Ramesh Nair, the new managing director of international property consultant Jones Lang LaSalle’s (JLL) west India region, has been a hands-on real estate person throughout a career spanning over 14 years. Of this, Nair, 36, has spent around a dozen years with JLL, handling its business in Chennai and Hyderabad, among other locations. Prior to JLL, he was associated with equally major players in property consulting such as CB Richard Ellis and Colliers International.
An alumnus of University of Madras and Kellogg School of Management in the US, his profile on networking website Linkedin reads: “One of the youngest managing directors within JLL globally and also one of the longest serving employees of JLL in India.” That is no mean feat, given that nearly 3,000 work for JLL in India and around 20,000 globally.
“I thought (property consultancy) is a good bet in terms of fast-track career development and leading projects. And it paid off,” says Nair on his choice of profession. He has played a key role in the entry of DLF, the country’s largest property developer, and Singapore-based developer Ascendas into Chennai’s office property market.
But his skills in site acquisition, investment advisory and leasing, among others, will come handy in managing JLL’s western region operations, which comprises Mumbai and Pune. Since the beginning of the year, home sales have dropped by half in Mumbai’s key pockets due to a sharp rise in prices and the office market has barely picked up in some areas. While some shopping malls are doing exceedingly well in the region, many face a 50 per cent vacancy.
But Nair is aware of the changing dynamics of the Mumbai market. “It is never possible to relax one’s vigilance here — there is just too much going on. My analysis for Mumbai real estate in 2011 tells me that we’re going to have our hands full this year.”

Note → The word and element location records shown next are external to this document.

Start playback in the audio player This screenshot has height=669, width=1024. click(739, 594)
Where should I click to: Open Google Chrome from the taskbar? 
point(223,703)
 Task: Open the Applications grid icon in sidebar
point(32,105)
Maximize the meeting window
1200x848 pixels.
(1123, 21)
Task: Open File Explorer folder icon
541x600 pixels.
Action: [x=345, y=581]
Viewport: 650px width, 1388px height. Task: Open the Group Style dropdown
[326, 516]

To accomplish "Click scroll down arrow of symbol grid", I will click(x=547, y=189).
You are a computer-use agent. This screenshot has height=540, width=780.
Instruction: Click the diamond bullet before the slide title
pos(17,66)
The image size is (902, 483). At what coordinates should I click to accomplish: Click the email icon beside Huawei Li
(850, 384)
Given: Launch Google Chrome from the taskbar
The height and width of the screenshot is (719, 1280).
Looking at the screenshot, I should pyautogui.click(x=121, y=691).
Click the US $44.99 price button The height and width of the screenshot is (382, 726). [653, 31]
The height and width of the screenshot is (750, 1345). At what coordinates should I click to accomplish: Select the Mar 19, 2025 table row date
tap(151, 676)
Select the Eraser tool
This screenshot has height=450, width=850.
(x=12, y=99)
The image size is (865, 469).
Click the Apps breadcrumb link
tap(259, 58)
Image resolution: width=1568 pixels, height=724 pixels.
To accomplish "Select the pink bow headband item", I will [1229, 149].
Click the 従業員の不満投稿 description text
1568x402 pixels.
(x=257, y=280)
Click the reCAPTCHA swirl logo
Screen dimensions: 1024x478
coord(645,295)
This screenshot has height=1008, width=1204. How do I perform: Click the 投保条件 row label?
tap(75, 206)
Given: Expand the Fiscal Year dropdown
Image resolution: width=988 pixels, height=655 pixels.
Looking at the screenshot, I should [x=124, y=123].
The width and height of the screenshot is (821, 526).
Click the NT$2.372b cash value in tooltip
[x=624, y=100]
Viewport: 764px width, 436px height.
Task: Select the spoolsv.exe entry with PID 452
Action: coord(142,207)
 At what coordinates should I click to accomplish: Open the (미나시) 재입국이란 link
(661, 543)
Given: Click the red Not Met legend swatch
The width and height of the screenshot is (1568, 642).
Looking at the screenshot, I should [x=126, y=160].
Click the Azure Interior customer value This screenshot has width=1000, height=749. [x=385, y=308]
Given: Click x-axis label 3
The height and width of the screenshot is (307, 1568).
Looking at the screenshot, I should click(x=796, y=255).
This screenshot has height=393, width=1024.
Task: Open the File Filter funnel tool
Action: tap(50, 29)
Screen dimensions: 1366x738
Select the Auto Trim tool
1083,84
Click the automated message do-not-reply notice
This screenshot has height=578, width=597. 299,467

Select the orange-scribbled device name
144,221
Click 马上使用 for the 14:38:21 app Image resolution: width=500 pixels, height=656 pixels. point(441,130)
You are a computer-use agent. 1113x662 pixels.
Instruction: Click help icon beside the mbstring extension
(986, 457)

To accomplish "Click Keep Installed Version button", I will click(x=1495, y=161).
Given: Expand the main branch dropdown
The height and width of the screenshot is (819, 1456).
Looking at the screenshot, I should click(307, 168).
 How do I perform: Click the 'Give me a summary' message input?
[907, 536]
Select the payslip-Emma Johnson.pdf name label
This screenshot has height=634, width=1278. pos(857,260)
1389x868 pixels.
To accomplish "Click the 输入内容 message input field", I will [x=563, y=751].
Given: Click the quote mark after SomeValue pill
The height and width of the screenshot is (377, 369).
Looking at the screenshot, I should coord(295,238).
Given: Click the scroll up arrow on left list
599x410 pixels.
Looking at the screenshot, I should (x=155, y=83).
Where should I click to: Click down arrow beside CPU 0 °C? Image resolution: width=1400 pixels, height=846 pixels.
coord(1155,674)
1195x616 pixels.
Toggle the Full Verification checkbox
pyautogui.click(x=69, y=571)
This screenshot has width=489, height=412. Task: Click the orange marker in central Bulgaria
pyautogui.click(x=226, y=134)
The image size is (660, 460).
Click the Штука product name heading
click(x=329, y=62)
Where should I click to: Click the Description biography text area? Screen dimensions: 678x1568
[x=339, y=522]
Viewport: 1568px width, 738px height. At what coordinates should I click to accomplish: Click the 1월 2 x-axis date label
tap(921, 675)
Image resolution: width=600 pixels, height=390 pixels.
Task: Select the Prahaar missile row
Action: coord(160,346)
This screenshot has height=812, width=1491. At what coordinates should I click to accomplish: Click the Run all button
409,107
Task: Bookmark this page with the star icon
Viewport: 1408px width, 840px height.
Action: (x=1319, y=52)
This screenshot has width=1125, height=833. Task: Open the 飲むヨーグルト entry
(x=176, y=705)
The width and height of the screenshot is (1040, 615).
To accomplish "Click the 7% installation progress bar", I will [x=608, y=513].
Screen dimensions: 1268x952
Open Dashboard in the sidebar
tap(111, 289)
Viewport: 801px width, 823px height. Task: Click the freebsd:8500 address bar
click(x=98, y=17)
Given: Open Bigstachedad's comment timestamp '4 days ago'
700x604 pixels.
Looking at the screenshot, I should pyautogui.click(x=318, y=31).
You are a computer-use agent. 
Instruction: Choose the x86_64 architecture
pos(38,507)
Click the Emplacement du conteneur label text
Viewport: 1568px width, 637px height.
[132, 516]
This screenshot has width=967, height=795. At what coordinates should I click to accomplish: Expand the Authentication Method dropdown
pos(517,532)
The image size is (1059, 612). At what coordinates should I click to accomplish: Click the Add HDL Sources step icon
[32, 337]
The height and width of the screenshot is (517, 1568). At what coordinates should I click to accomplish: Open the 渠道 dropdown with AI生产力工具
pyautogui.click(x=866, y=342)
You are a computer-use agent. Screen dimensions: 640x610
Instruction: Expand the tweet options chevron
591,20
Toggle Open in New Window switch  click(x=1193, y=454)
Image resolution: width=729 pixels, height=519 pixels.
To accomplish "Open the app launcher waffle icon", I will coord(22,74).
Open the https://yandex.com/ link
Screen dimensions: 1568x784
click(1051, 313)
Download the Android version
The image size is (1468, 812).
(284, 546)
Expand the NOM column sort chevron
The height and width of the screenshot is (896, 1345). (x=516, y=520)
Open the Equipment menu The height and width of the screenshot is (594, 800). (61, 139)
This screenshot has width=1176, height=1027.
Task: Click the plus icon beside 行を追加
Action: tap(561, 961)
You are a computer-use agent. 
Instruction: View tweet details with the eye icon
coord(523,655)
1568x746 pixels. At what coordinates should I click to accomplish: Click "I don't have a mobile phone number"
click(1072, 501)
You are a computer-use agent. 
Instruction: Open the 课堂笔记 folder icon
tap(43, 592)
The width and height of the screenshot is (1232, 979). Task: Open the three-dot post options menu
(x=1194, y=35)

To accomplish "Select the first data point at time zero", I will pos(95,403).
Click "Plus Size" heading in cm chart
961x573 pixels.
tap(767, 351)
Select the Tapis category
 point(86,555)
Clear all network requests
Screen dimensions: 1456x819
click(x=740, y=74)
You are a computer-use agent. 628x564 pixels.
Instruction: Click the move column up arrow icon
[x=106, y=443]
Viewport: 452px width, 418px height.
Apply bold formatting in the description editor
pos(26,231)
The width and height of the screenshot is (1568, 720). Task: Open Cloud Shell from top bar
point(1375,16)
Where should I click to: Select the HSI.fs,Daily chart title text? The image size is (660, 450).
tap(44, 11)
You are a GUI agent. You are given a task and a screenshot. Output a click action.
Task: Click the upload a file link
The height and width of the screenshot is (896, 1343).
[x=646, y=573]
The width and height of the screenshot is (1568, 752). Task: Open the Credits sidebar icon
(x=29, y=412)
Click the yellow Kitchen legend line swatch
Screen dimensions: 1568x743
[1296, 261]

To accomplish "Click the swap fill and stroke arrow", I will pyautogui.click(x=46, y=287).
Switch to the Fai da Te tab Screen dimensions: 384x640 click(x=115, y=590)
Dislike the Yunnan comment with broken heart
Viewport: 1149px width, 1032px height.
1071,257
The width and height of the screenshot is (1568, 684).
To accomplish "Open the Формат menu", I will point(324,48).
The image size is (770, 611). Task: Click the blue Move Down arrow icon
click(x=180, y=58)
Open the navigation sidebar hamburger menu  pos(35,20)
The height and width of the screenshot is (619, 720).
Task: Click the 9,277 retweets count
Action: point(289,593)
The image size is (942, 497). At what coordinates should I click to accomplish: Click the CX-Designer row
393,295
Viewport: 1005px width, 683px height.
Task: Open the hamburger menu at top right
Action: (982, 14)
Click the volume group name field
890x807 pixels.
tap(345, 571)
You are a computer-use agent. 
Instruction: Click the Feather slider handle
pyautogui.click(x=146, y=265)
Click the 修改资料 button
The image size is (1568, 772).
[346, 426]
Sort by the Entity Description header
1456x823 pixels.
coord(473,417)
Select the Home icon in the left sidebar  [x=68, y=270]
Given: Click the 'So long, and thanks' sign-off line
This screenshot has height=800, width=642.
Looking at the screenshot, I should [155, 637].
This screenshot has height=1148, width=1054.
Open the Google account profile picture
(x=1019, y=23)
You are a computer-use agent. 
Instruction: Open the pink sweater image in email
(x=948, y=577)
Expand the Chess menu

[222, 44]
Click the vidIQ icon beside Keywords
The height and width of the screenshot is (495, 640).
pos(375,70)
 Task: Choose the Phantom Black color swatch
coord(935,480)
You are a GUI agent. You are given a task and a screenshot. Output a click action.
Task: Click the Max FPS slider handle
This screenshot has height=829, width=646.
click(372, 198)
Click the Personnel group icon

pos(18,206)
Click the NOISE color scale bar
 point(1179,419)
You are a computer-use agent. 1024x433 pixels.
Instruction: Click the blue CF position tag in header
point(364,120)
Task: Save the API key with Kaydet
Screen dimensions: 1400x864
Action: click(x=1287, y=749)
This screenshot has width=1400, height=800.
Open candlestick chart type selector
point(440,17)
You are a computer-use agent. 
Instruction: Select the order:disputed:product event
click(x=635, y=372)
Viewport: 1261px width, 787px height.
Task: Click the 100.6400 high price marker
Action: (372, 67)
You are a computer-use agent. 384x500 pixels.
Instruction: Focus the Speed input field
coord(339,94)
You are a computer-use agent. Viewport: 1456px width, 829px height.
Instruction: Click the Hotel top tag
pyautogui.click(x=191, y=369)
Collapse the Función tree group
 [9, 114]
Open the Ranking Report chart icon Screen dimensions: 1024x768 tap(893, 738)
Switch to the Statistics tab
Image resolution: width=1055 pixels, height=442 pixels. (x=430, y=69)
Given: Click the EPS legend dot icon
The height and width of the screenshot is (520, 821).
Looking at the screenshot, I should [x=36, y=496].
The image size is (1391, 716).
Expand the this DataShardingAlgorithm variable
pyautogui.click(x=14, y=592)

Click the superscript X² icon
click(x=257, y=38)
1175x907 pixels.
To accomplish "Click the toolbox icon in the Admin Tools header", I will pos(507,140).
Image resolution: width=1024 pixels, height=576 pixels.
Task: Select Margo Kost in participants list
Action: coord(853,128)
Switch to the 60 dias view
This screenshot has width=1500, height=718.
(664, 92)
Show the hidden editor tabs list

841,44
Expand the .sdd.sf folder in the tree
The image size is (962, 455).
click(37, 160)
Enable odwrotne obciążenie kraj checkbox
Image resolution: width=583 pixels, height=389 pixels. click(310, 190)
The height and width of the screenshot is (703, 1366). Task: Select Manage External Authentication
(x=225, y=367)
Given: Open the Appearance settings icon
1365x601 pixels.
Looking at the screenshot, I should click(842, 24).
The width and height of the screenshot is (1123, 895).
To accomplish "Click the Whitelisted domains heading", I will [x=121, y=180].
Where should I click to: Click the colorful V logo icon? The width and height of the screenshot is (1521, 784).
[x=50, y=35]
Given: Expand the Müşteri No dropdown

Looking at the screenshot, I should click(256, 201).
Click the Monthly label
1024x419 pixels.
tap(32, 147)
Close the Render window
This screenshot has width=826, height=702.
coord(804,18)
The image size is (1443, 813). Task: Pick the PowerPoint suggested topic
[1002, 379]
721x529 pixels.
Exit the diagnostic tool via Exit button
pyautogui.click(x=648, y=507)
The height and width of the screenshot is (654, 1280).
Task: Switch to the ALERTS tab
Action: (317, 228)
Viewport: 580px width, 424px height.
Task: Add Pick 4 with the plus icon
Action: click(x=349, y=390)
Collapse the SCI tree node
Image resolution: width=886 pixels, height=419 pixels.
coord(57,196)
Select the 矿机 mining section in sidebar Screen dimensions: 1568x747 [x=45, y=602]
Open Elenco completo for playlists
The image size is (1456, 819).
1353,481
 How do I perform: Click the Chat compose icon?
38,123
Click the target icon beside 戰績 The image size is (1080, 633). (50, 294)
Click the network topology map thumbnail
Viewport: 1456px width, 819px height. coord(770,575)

Nair also says the 2008-09 slowdown in the property market was a great learning experience. Office space absorption, which was 40 million sq ft in 2007 across the country, dropped to 19 million in 2009. “The key lesson was that the market has to correct after a sharp increase in prices, but relationships matter. During ups and downs, you need to value relations,” he says like a true blue realty consultant.